Given instruction – Rewrite the lines from the line with "list [1039, 231]" up to and including the line with "The height and width of the screenshot is (1311, 924)." as a numbered list, leaving out any blank lines.

Recorded data –

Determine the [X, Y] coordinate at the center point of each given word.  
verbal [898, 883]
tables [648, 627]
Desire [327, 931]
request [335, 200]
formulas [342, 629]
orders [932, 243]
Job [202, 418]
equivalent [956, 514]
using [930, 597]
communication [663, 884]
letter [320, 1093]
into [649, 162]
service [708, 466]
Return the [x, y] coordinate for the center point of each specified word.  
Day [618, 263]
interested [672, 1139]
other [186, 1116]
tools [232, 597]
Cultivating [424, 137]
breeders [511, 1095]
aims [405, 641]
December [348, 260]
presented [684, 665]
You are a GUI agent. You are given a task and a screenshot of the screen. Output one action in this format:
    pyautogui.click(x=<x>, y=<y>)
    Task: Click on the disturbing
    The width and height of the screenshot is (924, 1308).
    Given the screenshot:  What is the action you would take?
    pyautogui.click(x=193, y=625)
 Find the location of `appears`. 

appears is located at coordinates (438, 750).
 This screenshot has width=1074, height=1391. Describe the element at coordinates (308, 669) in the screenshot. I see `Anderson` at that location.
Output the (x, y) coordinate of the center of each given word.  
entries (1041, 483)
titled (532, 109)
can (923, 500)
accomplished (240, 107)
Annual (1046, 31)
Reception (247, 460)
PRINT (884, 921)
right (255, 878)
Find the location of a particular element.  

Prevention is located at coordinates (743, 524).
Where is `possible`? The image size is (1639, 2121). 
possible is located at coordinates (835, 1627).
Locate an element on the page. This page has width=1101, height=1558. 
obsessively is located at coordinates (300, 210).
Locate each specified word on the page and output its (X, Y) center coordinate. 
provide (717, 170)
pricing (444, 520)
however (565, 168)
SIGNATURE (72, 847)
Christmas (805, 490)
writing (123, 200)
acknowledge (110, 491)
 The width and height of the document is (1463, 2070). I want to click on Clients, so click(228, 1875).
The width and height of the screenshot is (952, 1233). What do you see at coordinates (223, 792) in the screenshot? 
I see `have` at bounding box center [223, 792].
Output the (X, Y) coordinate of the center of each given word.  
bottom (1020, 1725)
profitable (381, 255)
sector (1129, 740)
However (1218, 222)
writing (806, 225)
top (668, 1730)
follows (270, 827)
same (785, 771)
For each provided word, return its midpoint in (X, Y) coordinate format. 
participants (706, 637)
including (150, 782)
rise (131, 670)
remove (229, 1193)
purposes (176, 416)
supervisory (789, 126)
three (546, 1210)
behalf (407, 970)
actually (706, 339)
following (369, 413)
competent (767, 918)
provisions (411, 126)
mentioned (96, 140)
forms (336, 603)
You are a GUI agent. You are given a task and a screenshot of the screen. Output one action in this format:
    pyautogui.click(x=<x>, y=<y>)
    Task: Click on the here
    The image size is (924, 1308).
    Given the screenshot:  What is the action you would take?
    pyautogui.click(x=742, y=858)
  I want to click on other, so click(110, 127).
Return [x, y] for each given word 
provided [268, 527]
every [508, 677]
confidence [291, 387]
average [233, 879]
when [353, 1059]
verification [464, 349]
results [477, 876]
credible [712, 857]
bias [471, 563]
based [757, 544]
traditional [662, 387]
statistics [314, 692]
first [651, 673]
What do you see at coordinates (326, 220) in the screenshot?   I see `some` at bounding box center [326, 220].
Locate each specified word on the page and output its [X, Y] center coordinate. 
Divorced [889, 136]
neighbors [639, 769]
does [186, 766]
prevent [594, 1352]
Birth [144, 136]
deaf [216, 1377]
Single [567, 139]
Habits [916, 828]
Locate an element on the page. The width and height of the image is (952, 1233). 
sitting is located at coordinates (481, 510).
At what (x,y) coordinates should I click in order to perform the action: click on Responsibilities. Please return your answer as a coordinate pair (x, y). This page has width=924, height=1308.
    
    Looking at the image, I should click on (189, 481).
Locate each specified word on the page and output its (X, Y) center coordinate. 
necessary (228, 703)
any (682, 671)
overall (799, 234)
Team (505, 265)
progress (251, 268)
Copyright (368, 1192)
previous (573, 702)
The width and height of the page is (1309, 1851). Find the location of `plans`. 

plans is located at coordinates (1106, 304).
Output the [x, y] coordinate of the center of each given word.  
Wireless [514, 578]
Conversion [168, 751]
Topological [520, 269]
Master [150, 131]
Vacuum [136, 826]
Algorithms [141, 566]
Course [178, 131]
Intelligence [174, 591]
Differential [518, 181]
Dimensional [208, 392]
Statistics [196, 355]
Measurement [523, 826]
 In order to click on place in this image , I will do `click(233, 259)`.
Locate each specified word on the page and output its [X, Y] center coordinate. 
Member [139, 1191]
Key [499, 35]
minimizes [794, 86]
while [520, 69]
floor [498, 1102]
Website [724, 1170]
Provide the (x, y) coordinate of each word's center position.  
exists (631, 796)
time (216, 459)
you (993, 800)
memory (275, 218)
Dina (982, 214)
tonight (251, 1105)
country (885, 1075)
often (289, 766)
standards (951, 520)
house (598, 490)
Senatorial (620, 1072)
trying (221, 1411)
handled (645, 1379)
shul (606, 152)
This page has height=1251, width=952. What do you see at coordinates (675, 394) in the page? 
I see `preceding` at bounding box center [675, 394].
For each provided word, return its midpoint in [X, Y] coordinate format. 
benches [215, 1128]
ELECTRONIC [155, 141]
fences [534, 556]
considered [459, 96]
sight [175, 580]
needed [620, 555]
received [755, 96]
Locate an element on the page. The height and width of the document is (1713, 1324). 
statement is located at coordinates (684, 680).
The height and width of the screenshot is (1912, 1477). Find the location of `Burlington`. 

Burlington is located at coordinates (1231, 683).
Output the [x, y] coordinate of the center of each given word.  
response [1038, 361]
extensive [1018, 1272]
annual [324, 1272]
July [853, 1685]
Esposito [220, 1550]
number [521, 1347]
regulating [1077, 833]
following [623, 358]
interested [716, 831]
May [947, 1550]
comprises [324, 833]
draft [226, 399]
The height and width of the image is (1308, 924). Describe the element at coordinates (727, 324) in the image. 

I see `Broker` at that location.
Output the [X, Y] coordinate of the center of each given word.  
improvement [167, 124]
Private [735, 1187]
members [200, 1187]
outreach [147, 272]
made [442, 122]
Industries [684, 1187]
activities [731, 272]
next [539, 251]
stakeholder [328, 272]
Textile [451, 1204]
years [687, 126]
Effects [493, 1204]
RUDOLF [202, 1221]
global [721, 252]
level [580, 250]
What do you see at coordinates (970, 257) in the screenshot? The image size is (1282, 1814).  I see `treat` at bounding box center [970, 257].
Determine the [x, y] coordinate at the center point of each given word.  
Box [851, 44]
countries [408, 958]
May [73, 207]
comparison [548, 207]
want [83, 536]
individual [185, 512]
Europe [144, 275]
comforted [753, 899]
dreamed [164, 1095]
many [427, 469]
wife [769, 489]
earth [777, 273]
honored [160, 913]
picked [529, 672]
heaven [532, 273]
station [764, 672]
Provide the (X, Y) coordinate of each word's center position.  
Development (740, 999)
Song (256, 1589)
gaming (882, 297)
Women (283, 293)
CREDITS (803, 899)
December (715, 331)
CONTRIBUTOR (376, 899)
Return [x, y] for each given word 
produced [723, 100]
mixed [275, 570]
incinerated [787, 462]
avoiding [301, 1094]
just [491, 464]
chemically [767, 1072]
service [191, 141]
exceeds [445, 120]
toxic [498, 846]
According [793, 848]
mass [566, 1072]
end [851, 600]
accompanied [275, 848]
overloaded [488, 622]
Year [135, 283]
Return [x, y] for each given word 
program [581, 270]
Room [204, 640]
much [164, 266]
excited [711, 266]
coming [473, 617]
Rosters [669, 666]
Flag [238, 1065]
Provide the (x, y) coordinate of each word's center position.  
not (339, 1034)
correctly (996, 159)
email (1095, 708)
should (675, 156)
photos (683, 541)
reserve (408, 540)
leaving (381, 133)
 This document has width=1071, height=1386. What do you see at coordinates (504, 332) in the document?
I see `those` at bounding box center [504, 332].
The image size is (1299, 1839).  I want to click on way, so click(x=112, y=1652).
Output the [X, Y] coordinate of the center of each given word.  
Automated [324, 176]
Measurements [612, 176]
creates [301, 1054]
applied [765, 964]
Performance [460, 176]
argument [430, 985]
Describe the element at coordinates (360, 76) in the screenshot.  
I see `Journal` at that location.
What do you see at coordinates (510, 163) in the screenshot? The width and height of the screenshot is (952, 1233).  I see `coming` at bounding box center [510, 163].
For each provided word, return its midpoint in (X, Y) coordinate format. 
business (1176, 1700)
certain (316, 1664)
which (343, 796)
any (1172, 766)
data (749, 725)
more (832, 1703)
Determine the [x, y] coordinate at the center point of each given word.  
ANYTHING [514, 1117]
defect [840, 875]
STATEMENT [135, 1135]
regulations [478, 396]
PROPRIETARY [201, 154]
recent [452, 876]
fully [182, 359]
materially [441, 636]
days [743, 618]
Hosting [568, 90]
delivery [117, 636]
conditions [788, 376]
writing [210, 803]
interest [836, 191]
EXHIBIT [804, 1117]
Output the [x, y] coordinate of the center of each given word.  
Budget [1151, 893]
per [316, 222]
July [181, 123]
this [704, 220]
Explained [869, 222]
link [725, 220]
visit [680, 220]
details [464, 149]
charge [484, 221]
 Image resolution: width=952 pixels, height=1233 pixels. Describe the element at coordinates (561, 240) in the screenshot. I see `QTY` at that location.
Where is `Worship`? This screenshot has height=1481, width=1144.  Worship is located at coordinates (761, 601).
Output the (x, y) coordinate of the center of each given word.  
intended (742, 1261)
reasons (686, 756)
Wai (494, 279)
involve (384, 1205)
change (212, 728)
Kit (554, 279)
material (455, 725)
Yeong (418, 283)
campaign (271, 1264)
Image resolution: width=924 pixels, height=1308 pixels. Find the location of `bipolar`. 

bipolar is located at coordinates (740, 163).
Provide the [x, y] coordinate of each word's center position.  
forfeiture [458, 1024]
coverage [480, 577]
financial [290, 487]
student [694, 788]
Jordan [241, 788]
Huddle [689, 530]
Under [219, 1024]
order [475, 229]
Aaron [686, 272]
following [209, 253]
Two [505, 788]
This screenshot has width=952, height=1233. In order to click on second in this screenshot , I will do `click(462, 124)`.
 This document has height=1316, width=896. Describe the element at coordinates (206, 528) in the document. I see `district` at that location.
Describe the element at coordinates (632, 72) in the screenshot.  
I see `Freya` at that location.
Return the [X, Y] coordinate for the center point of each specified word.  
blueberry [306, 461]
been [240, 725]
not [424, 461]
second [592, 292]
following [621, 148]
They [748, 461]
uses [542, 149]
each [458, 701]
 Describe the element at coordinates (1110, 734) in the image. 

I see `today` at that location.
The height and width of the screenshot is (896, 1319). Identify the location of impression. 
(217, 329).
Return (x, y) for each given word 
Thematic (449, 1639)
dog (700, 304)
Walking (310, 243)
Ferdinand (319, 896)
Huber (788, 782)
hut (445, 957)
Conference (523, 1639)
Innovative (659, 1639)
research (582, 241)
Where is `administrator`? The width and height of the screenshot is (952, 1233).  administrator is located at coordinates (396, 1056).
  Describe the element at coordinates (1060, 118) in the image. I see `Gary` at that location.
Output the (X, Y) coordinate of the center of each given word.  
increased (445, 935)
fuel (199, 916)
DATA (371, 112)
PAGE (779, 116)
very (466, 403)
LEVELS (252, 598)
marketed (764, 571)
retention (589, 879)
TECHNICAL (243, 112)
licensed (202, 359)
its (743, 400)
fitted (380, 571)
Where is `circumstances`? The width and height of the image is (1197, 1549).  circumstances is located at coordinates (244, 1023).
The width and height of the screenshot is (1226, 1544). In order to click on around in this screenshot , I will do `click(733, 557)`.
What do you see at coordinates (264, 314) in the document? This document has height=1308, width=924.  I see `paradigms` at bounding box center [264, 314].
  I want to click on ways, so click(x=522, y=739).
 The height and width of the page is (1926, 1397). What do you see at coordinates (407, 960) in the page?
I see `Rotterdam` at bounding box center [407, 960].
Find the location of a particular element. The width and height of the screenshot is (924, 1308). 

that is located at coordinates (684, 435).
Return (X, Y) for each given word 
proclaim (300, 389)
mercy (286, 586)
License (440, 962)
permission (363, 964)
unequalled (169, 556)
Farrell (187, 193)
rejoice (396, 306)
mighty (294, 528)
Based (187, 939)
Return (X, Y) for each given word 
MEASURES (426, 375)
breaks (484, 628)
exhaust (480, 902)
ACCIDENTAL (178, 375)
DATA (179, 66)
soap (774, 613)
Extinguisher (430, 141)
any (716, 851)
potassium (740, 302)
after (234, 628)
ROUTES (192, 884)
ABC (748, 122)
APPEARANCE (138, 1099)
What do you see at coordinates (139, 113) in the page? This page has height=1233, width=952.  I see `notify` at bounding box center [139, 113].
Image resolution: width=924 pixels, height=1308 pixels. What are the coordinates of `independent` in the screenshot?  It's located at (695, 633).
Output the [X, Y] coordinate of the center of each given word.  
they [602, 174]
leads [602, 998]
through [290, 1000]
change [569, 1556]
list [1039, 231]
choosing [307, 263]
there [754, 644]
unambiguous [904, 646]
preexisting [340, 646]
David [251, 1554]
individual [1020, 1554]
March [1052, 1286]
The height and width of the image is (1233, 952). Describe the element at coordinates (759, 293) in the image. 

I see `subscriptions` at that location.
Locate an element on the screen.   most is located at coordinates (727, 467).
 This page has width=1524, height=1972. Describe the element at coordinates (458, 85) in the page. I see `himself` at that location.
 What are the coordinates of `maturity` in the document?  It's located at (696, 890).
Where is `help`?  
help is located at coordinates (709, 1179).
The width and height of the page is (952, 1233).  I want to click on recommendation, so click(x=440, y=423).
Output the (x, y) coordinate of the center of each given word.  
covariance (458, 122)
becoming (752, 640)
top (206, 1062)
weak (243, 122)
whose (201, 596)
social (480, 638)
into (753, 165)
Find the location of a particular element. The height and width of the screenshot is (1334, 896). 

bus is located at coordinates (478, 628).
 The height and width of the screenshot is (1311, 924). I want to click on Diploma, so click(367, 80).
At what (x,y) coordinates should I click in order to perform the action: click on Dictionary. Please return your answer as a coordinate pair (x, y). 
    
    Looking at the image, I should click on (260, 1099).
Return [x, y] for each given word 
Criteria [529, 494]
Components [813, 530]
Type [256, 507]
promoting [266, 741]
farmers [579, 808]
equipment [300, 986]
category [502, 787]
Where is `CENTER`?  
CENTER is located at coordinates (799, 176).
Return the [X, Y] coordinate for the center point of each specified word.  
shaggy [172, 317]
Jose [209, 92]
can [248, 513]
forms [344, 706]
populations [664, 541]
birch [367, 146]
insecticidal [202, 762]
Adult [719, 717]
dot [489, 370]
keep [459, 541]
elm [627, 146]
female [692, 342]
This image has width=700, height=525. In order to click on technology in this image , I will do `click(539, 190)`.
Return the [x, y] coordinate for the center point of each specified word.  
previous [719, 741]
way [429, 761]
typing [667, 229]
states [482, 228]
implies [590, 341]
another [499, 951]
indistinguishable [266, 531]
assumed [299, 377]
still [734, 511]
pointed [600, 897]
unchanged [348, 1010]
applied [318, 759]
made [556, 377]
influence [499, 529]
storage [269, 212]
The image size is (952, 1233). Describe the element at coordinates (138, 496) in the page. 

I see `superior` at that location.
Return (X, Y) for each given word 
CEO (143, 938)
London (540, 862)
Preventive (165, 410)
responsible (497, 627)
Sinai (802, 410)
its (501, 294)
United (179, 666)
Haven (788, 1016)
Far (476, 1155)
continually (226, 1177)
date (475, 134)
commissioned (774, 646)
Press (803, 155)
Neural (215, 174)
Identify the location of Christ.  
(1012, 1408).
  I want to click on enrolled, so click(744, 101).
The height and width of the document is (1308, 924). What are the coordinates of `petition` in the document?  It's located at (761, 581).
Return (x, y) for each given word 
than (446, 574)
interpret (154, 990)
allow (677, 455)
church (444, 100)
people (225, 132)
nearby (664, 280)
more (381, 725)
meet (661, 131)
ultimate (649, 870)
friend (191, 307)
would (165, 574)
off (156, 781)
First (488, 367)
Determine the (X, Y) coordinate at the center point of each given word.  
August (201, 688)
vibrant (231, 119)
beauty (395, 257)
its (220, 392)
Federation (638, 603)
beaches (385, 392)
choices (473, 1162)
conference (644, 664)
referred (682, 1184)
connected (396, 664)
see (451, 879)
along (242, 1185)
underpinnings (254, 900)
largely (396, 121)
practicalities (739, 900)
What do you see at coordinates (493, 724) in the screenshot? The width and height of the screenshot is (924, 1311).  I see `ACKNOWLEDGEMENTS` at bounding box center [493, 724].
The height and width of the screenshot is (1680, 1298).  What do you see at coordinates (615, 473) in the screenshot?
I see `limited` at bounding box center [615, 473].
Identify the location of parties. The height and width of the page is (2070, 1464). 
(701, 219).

Task response –
1. list [1039, 231]
2. choosing [307, 263]
3. there [754, 644]
4. unambiguous [904, 646]
5. preexisting [340, 646]
6. David [251, 1554]
7. individual [1020, 1554]
8. March [1052, 1286]
9. The height and width of the image is (1233, 952). Describe the element at coordinates (759, 293) in the image. 
10. I see `subscriptions` at that location.
11. Locate an element on the screen.   most is located at coordinates (727, 467).
12.  This page has width=1524, height=1972. Describe the element at coordinates (458, 85) in the page. I see `himself` at that location.
13.  What are the coordinates of `maturity` in the document?  It's located at (696, 890).
14. Where is `help`?  
15. help is located at coordinates (709, 1179).
16. The width and height of the page is (952, 1233).  I want to click on recommendation, so click(x=440, y=423).
17. Output the (x, y) coordinate of the center of each given word.  
18. covariance (458, 122)
19. becoming (752, 640)
20. top (206, 1062)
21. weak (243, 122)
22. whose (201, 596)
23. social (480, 638)
24. into (753, 165)
25. Find the location of a particular element. The height and width of the screenshot is (1334, 896). 
26. bus is located at coordinates (478, 628).
27.  The height and width of the screenshot is (1311, 924). I want to click on Diploma, so click(367, 80).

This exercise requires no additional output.